Path to $1 Million Bitcoin is Hidden in Gold’s History: Bitwise CIO
Bitcoin could climb to $1 million within the next decade if the global market for store-of-value assets continues expanding at its historical pace, according to Matt Hougan, who says many investors underestimate how quickly capital allocated to safe-haven assets has grown over the past two decades.
In a memo published Tuesday, Hougan argued that the seven-figure Bitcoin target appears less extreme when viewed against the broader growth of assets used to preserve wealth. While the $1 million forecast has often been treated as an aggressive long-term projection, he said the math becomes more realistic when market expansion is included in the equation.
The target has long carried symbolic weight in crypto markets. Similar to the way BTC’s move past $100,000 in late 2024 became a milestone for institutional adoption, a rise to $1 million would signal that Bitcoin’s market capitalization had moved beyond that of Gold, the traditional benchmark for global wealth preservation.
Hougan acknowledged that the scale of that target once made him skeptical.
“This is why $1 million per Bitcoin sounds unreasonable to many, and why I dismissed it for years,” he wrote, adding that the valuation hurdle remains significant even under favorable assumptions.
Gold’s Two-Decade Expansion Shapes the Bitcoin Comparison
Hougan’s analysis focuses on what he defines as the store-of-value market, which in his framework includes only gold and Bitcoin.
He estimates gold currently represents roughly $36 trillion in value, while Bitcoin stands near $1.4 trillion. That leaves BTC accounting for approximately 4% of the current store-of-value market.
The key part of his argument is that this market has not remained static. Gold’s value has expanded sharply since 2004, when the first US gold exchange-traded funds launched and opened the metal to broader institutional access.

Gold price over the years (Source: TradingView)
At that time, gold’s total market value was about $2.5 trillion. According to Hougan, that implies a compound annual growth rate of roughly 13% over the past two decades.
He said investors often overlook that structural growth when assessing Bitcoin’s future ceiling.
Bitcoin Would Need Only a Fraction of a Larger Future Market
If the store-of-value market continues growing at the same annual pace, Hougan projects it could reach approximately $121 trillion over the next 10 years.
Under that scenario, Bitcoin would not need to fully replace gold to justify a $1 million valuation. Instead, it would need to capture around 17% of the expanded market.
That would mean Bitcoin grows from roughly one twenty-fifth of today’s store-of-value market to about one sixth of the future market.
Hougan described those assumptions as relatively conservative, arguing that they do not require Bitcoin to dominate global capital flows, only to continue steadily increasing its share as institutional adoption deepens.
Still, the implied price move remains substantial.

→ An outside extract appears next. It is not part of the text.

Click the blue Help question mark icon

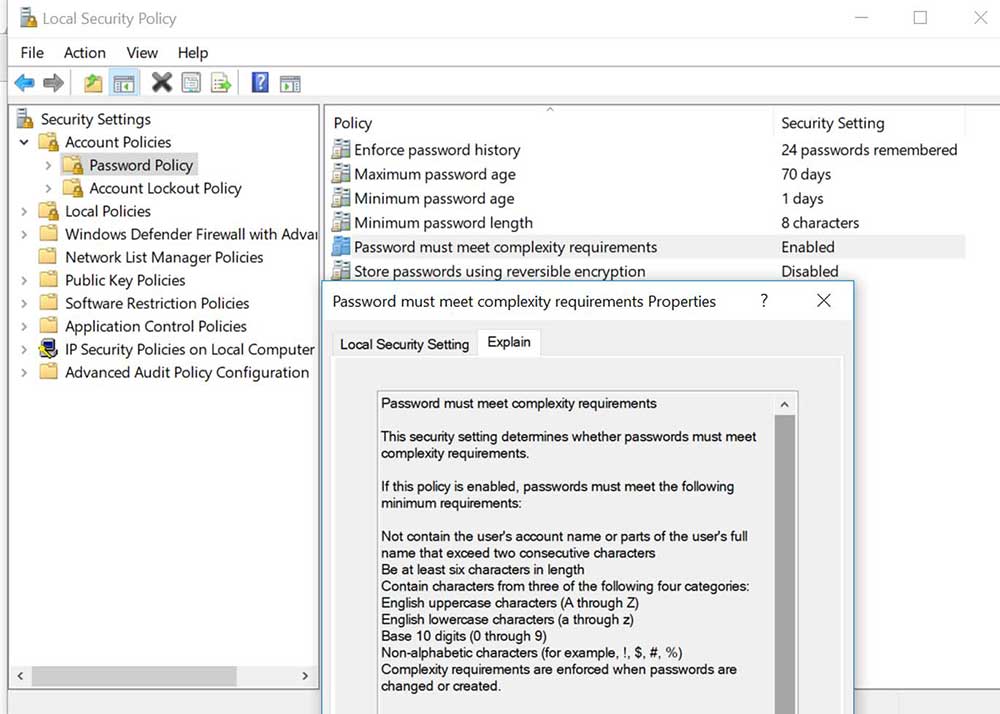260,83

Bitcoin would need to rise about 14-fold from current levels, representing gains of roughly 1,300%.
Monetary Policy Could Decide Whether the Thesis Holds
Hougan also noted that macroeconomic conditions will likely determine whether that scenario becomes achievable.
If governments begin reducing reliance on quantitative easing, maintain tighter monetary policy, and keep real interest rates elevated, demand for inflation hedges could weaken. Both Bitcoin and gold have historically benefited when investors fear currency debasement or declining purchasing power.
A reversal in those conditions could limit upside for both assets.
At the same time, Hougan suggested that the opposite outcome may be equally likely.
Growing concern over sovereign debt levels, persistent fiscal deficits, and pressure on fiat systems could push investors further toward scarce assets. In that environment, Bitcoin’s share of the store-of-value market could rise faster than his current baseline estimate.
He said that possibility means even his $1 million projection may prove conservative if macro risks intensify over the next decade.